WORK INSTRUCTION: Your answer must be the exact lines from the one holding "The image size is (1404, 878)." through the last line of the records below, with no pictures.

[Data items]
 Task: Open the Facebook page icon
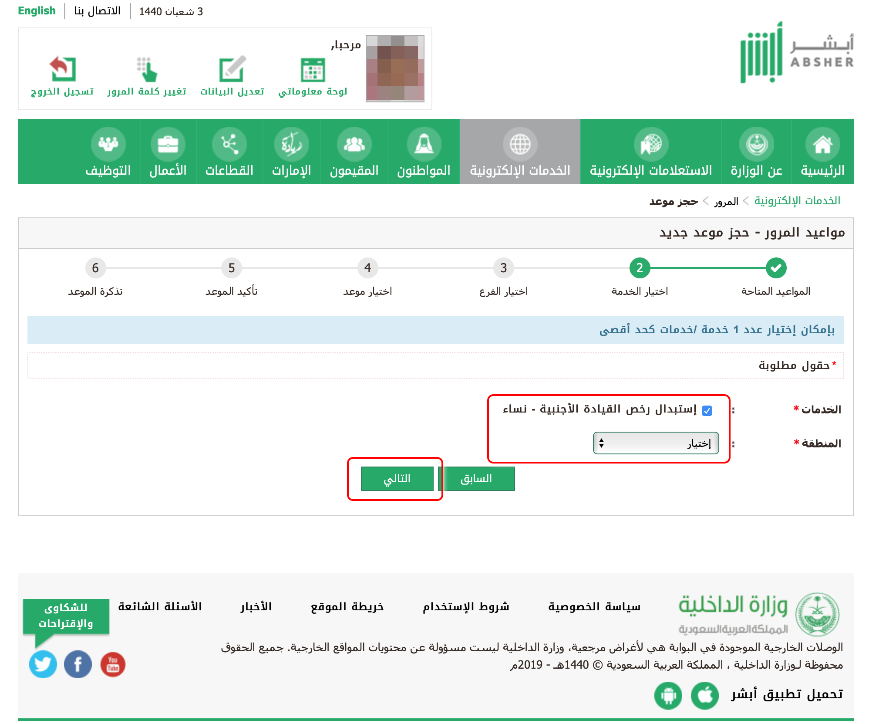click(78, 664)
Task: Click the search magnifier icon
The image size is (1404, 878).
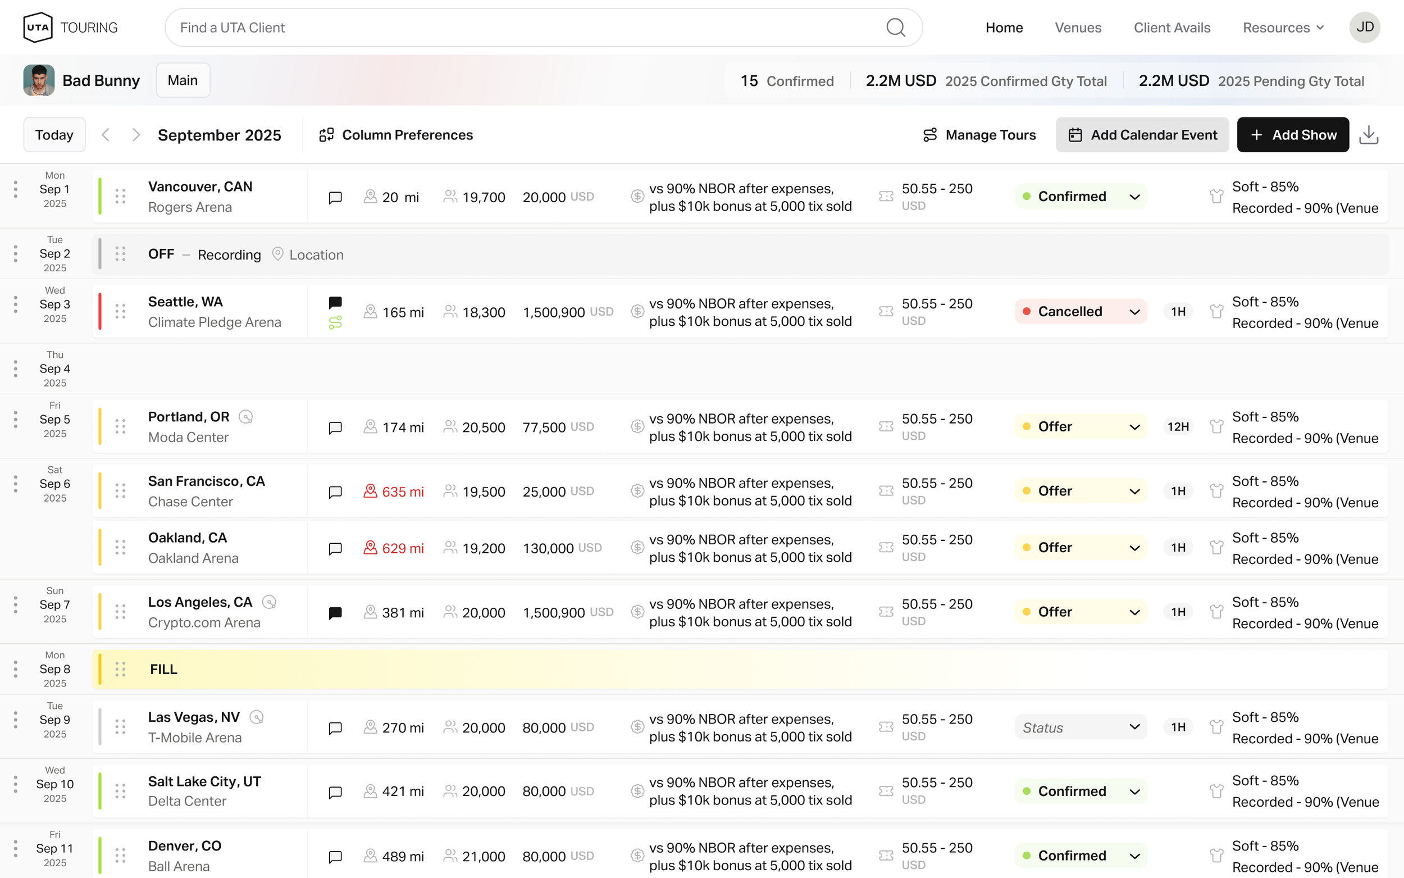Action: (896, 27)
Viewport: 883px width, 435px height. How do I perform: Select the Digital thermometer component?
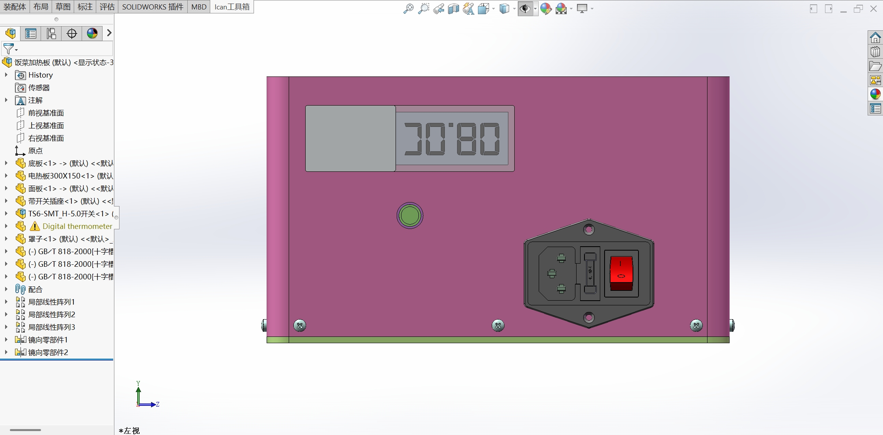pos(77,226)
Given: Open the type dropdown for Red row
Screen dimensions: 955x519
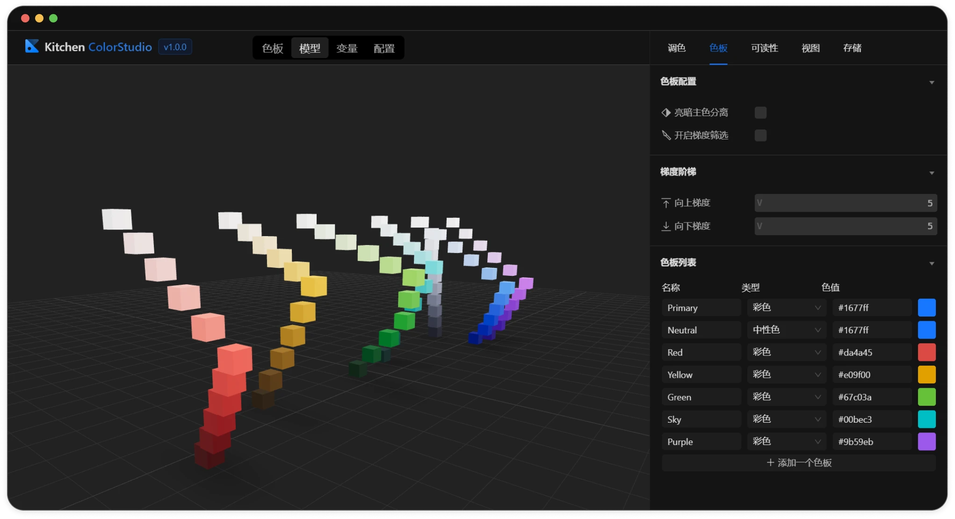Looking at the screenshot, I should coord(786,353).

ANSWER FOR THE TASK:
The image size is (1404, 878).
Action: (896, 27)
Viewport: 883px width, 435px height. How do I perform: Select the Digital thermometer component?
pos(77,226)
Given: Open the type dropdown for Red row
Screen dimensions: 955x519
Looking at the screenshot, I should coord(786,353).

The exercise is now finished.